Synthesis of mesoporous hydroxyapatite nanoparticles using a template-free sonochemistry-assisted microwave method

Abstract

A facile template-free sonochemistry-assisted microwave method was successfully developed for the synthesis of mesoporous hydroxyapatite nanoparticles (MHN) in a short time. The prepared MHN were characterized by means of X-ray diffraction (XRD), Fourier transform infrared spectroscopy (FTIR), transmission electron microscopy (TEM), and N2 adsorption–desorption isotherms. TEM images showed a clear rod-like morphology with length of 50–100 nm and width of about 20 nm. XRD and FTIR indicated a typical hydroxyapatite phase with high crystallinity.

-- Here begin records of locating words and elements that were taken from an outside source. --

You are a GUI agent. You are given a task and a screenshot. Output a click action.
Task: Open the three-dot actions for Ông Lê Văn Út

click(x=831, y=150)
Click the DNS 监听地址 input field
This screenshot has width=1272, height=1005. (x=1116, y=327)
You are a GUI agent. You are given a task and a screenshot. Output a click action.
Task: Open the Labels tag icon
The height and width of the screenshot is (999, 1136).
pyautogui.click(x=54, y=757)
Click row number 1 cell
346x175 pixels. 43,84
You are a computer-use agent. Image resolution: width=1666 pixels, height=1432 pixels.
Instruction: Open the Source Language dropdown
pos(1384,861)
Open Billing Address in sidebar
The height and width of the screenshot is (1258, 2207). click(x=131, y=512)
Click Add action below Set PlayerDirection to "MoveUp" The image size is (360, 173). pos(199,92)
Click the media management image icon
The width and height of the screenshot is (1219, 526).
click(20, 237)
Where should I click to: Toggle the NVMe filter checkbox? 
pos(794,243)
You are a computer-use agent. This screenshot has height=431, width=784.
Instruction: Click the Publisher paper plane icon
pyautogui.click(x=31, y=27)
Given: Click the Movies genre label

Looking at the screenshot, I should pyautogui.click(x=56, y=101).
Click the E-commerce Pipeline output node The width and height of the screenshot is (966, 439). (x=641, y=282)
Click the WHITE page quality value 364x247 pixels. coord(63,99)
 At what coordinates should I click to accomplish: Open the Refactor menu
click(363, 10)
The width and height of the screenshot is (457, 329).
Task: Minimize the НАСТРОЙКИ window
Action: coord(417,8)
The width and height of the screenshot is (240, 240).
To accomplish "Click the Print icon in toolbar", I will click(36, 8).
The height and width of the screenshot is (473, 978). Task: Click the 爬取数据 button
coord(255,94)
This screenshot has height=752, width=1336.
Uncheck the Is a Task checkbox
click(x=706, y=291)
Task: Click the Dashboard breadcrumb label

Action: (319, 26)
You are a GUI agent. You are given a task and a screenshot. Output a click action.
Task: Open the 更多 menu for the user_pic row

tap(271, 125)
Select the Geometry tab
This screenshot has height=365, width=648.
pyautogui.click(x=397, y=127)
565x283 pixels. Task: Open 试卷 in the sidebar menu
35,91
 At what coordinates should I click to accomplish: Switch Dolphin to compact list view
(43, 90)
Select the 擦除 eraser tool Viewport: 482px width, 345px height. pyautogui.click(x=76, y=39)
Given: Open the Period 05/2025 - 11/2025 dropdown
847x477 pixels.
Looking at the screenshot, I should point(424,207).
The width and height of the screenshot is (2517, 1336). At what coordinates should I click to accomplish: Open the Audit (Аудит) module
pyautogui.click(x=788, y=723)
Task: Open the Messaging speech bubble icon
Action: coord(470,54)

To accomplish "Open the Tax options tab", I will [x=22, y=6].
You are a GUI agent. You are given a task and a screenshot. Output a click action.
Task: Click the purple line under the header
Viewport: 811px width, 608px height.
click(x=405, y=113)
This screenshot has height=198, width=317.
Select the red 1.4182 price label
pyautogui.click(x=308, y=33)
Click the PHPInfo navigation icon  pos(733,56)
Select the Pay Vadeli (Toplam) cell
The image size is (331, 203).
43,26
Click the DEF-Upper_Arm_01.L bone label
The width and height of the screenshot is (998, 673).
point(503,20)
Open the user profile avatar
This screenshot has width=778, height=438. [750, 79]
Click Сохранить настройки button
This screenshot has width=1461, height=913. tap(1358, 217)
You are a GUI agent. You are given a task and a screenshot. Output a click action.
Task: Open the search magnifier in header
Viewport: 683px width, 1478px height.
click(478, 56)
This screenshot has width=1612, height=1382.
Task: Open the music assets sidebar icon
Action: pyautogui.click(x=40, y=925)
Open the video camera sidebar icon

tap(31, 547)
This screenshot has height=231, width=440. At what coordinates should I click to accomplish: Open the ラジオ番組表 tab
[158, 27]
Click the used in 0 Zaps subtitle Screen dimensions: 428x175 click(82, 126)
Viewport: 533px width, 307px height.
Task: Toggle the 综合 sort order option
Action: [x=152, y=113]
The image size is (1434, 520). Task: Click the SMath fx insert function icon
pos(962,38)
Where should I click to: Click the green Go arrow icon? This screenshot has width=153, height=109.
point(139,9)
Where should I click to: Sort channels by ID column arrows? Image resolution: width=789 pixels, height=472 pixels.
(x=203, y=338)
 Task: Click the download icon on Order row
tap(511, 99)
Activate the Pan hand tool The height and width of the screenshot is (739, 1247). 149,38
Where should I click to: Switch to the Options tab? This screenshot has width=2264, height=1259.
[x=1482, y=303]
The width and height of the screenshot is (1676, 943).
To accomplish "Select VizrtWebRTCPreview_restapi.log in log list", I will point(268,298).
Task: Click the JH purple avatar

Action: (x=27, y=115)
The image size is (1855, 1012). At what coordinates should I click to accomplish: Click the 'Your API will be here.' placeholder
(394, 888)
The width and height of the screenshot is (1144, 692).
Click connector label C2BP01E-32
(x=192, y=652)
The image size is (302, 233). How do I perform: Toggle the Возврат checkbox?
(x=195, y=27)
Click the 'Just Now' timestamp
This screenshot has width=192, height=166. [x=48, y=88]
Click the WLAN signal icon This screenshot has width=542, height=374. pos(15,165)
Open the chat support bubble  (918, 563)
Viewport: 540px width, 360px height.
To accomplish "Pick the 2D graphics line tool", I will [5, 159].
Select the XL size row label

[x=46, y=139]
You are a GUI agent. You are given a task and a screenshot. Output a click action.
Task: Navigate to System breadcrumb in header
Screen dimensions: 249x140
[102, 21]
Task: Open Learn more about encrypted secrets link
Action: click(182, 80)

N2 adsorption–desorption isotherms revealed an irregular mesoporous structure. Judging from the values calculated from N2 isotherms, the specific surface area and pore volume obviously decreased after the sintering process. In a typical example, the specific surface area, pore volume, and pore size of MHN before and after calcination were 79.74 m2/g, 0.46 cm3/g, 2.7 nm and 45.41 m2/g, 0.22 cm3/g, 2.8 nm, respectively. In addition, MHN could be synthesized in a period of time as short as 10 min. Further investigation indicated that microwave radiation played a dominant role in the emergence of mesoporous structure, while ultrasound irradiation acted as a supporting role. Based on the above results, a possible mechanism of formation of mesoporous hydroxyapatite has been proposed.